Voici le texte intégral de ce communiqué:

"Le 30/05/2016 le Parquet général près le tribunal de Nouakchott Ouest a été informé de ce que le corps d'un jeune homme trouvé mort dans une maison à Nouakchott est parvenu au centre hospitalier national (CHN). Immédiatement, le parquet a entamé les procédures, fait le constat de l'état du corps, désigné un médecin légiste pour déteminer la nature et la cause de la mort du défunt et appelé un staff de la police technique pour entreprendre les mesures requises en vue de connaître et photographier le corps, le lieu où il a été trouvé, de lever les empreintes digitales et autres.

La police judiciaire a entrepris sur place les recherches préliminaires sur le corps de M. Zeini Ould Baba Ould Khalifa.

La conclusion de ces recherches, qui ont été menées connformément aux règles strictes du droit, est qu'il n'y a aucune preuve qui établit la mort par le fait d'une action criminelle extérieure. Le médecin légiste affirme dans la conclusion de son rapport que la mort est du fait propre de l'intéressé.

Sur cette base l'affaire a été clôse. Les parents du défunt en ont été informés.
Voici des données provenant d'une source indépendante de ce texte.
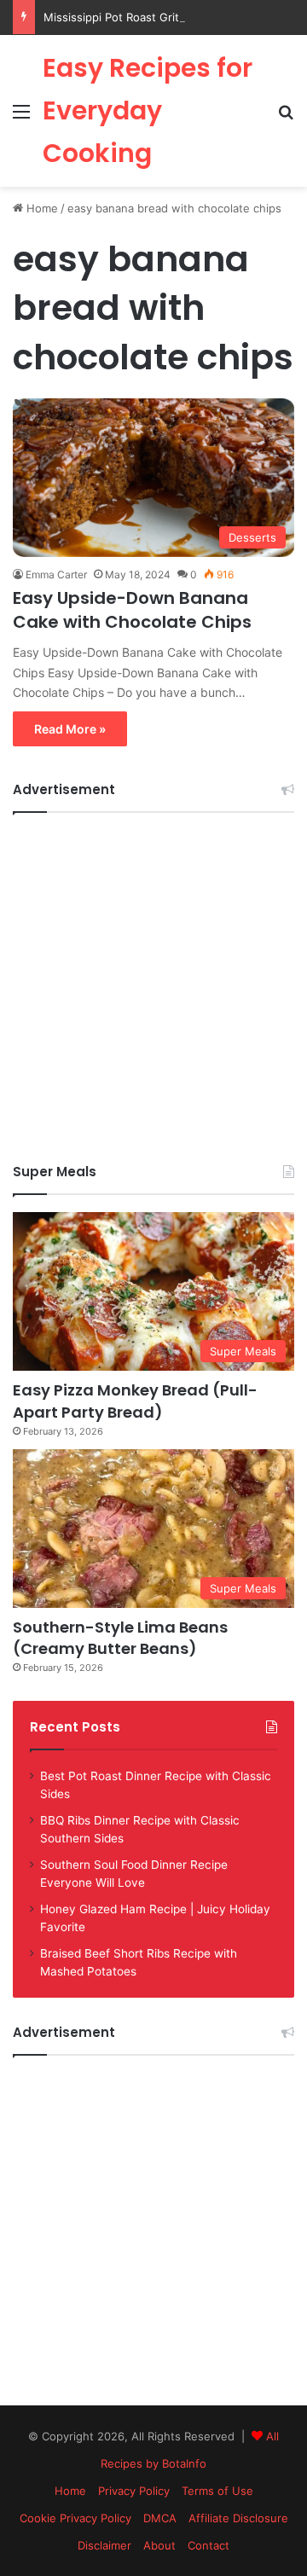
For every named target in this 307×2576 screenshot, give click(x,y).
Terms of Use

Auparavant, ils avaient pris possession du corps du défunt avec une attestation expliquant la cause de sa mort.

Bien que les parents du défunt n'aient présenté au parquet aucune demande de reprise de l'enquête, et n'ont pas exercé leur droit de se constituer partie civile devant le juge d'instruction afin de demander la reprise de l'enquête, le parquet général a décidé de reprendre l'enquête conformément aux instructions écrites du ministre de la justice.

Dans le cadre de la nouvelle enquête, une commission d'enquête élargie comprenant des officiers de police judiciaire des corps de la gendarmerie et de la police et un expert français de la médecine légale connu pour son expertise autant que son expérience a été désignée dans le cadre de la coopération judiciaire entre les deux pays. Le parquet se chargeant de pourvoir à tous les frais d'expertise y afférents.

La nouvelle commission d'enquête a repris toutes les procédures et entendu toutes les personnes présentées par les parties continuant avec patience son travail des semaines durant.

A son tour, l'expert légiste français a fait les constats sur le lieu où le défunt Zeini Ould Baba Ould Khalifa a été découvert et visionné les photographies prises par la police technique et s'est déplacé vers sa tombe d'où le corps a été extrait et fait l'objet d'autopsie en présence de son père et ce à l'hôpital Hamed de Boutimimit où des échantillons ont été prélevés pour être examinés par la suite dans des laboratoires français.

Un rapport faisant état des résultats de l'expertise a été élaboré sur la base des examens et analyses de laboratoire. Il conclut de façon absolue que la mort n'est pas due à des poisons et a écarté, sur la base de l'autopsie, une cause liée à une violence extérieure à laquelle le défunt aurait été exposée en l'absence de toute trace de nature à causer la mort, exception de celle liée à la pendaison par le noeud qui a été trouvé sur place, tout en soulignant la difficulté de déterminer la cause de la mort en raison de l'état du corps au moment de l'autopsie.

Le rapport souligne que la pendaison par noeud qui est la cause de la mort s'apparente avec ce qu'on appelle en médecine légale "la pendaison incomplète" dans laquelle le corps touche le sol.

Le rapport établit qu'il n'y a pas d'élément matériel qui rend impossible l'auto pendaison. Et même si par hypothèse l'on accepte que la pendaison était le fait d'autrui, cela montre que le défunt ne s'est pas défendu et les a laissé faire..

Partant des résultats du rapport et à la lumière des résultats de la nouvelle enquête préliminaire, qui n'est pas parvenue à des éléments pouvant attester de l'existence d'un acte criminel commis à l'encontre du défunt, sa mort est qualifiée comme étant une mort de son propre fait.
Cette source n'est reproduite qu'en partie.